Ma tomba e foresta, pietre e tronchi, sono e dicono la stessa cosa, il trionfo del tempo distruttore su Margit. Il Cristianesimo – quasi assente da questo cimitero – ha reso impossibile forse per sempre la serenità e l’oggettività classica, la pacata accettazione che l’individuo sia consegnato al niente e sia dunque niente; questa foresta è piena d’incanto e di poesia, ma non è altro che la fonderia di bottoni di cui si parla nel Peer Gynt di Ibsen, in cui ogni bottone usato – ogni uomo – viene triturato, fuso, distrutto per sempre e riutilizzato, almeno in qualche suo pezzo, per la fabbricazione di altri bottoni.
Negli occhi di chi muore il Cristianesimo impone di leggere una radicale, atterrita o stupida assurdità che chiede di essere redenta. In una straordinaria parabola ebraica, riportata da Enzo Bianchi nel suo indelebile volume Vivere la morte, quando viene l’ora della fine di Aronne, Dio dice a Mosè: «Parlagliene tu, perché a me dispiace». Di fronte a questa tristezza di Dio per la morte di un uomo, non c’è bosco che tenga. Dopo la rivoluzione ebraico-cristiana di tutti i sentimenti umani, neanche uno scettico come Montale, vaccinato contro tutti gli assoluti e tutte le fedi, può appagarsi di passeggiare tranquillamente fra i morti come i fiori; quando perde una persona amata cerca un varco nell’orizzonte, un tramite impossibile, vorrebbe escogitare un segnale “studiato per l’aldilà”, anche se dubita di ogni aldilà.

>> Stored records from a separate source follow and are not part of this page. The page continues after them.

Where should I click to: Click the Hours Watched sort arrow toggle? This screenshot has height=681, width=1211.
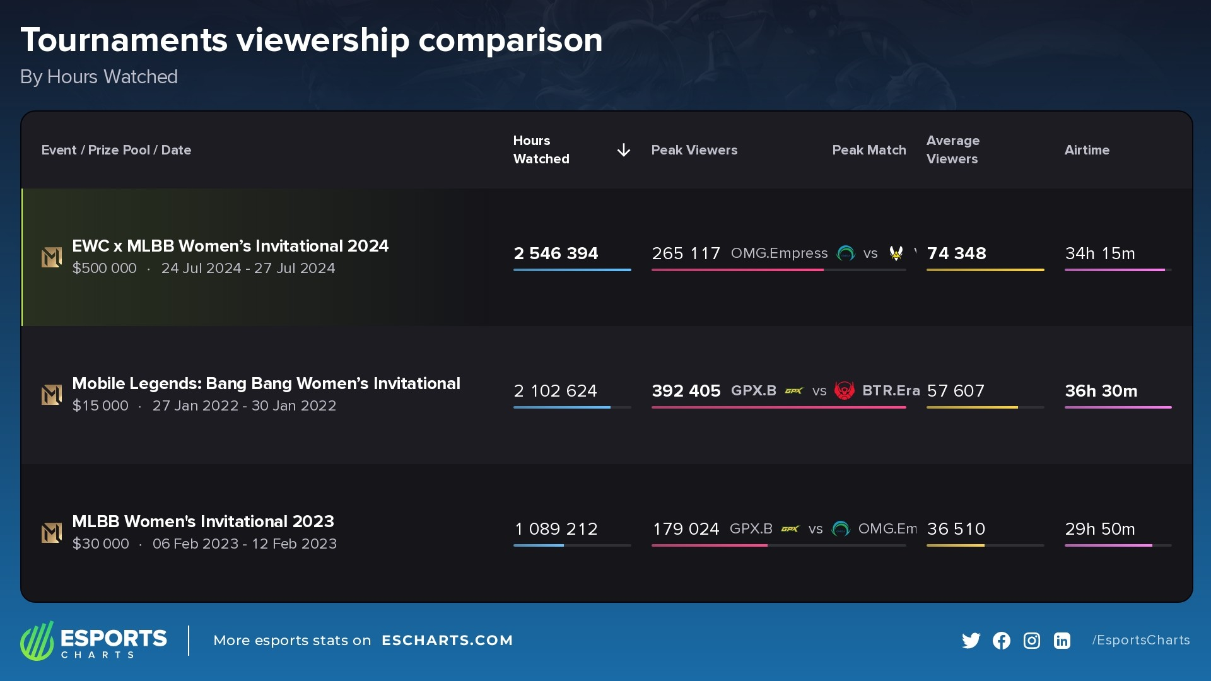coord(624,149)
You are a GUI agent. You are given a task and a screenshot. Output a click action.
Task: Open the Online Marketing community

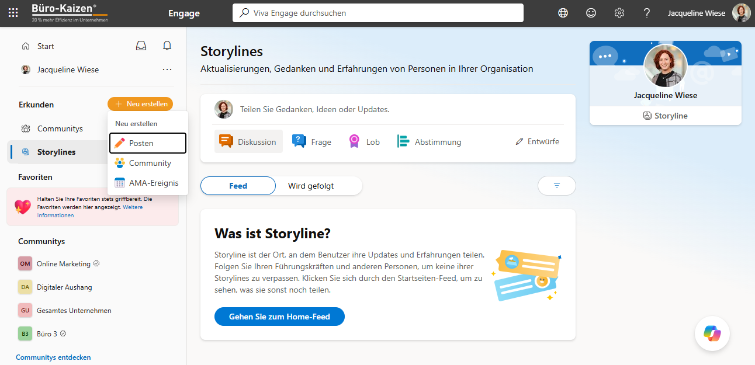tap(63, 264)
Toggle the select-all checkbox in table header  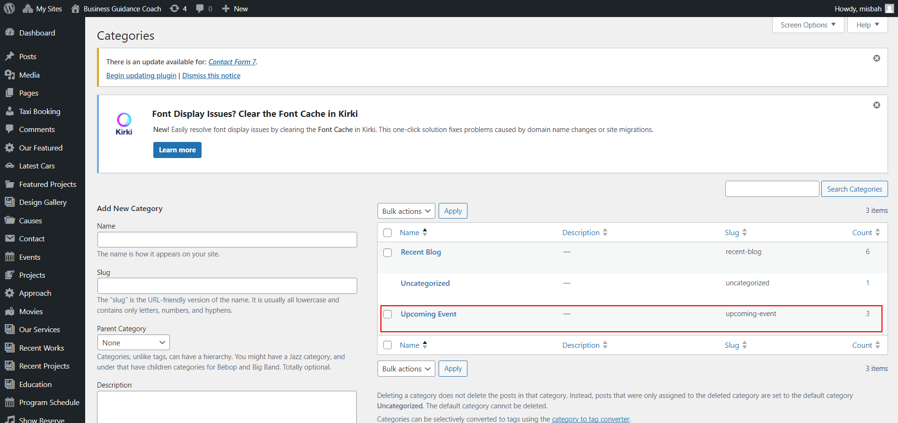387,233
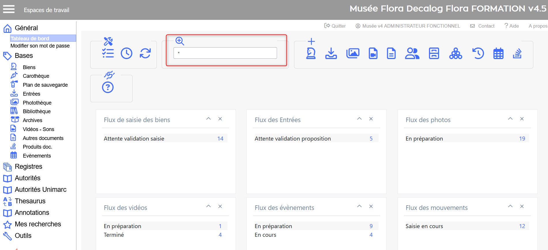Click the refresh arrows icon
This screenshot has width=548, height=250.
pos(145,53)
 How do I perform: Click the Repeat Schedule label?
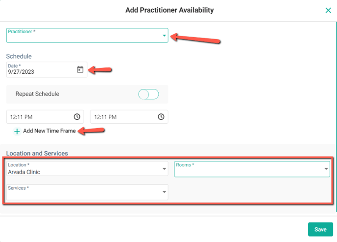click(x=37, y=94)
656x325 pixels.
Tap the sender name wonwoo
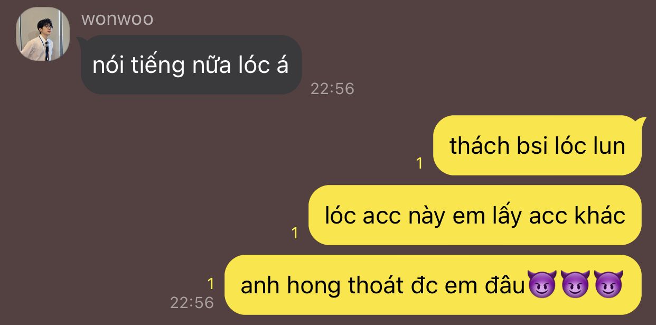pos(117,19)
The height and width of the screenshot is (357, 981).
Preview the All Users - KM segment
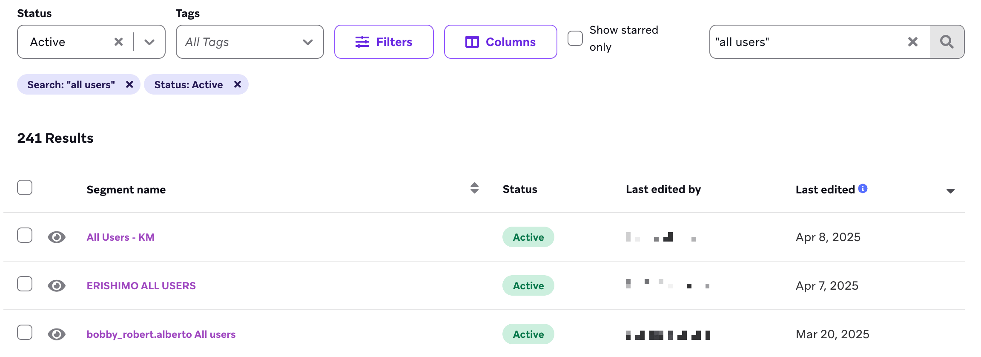[57, 237]
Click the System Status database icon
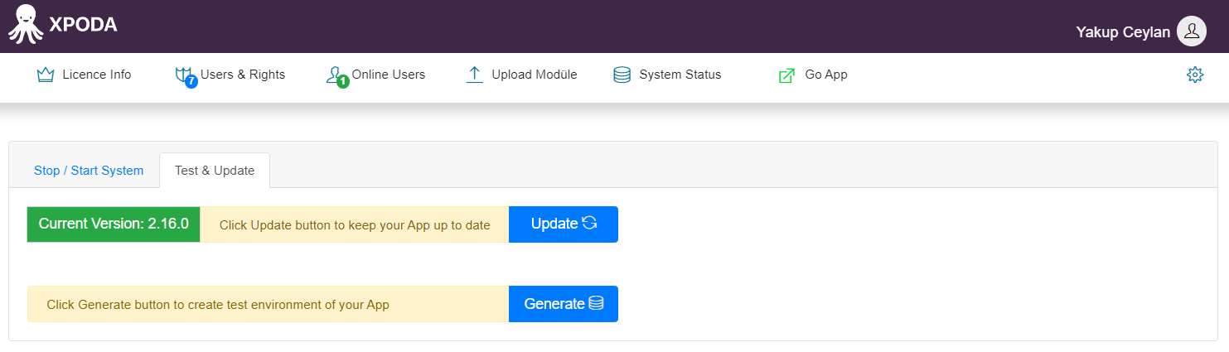The image size is (1229, 352). [x=622, y=75]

In un’Apocalisse apocrifa Eva, morendo, chiede di ricongiungersi con Adamo – che l’ha preceduta e insieme al quale ha vissuto, trasgredito ed espiato, goduto e perduto il Paradiso terrestre – e la terra in cui chiede di essere accolta è come un grande corpo, una carne amata. Anche la foresta, nonostante tutto, è un trionfo della morte, seppure tanto più generoso – e più ambiguo – dei mausolei di pietra. Certo, è facile dire che la vita è più forte della morte – ci sono germogli, gemme, fiori. Se è per questo, la vita è anche più forte della saggezza e dell’intelligenza. Asplund e Lewerentz, i due artefici del Cimitero nella Foresta e di quel paesaggio che dovrebbero insegnare a superare ogni smarrimento e ogni miseria individuale dinanzi alla grande legge del Tutto, finirono per litigare penosamente, in un miserevole scontro che emarginò Lewerentz, il più dotato dei due. La meschinità quotidiana è più universale – e più forte – della morte e della vita.
26 ottobre 1998
tratto da: Claudio Magris, L’infinito viaggiare, Milano 2005.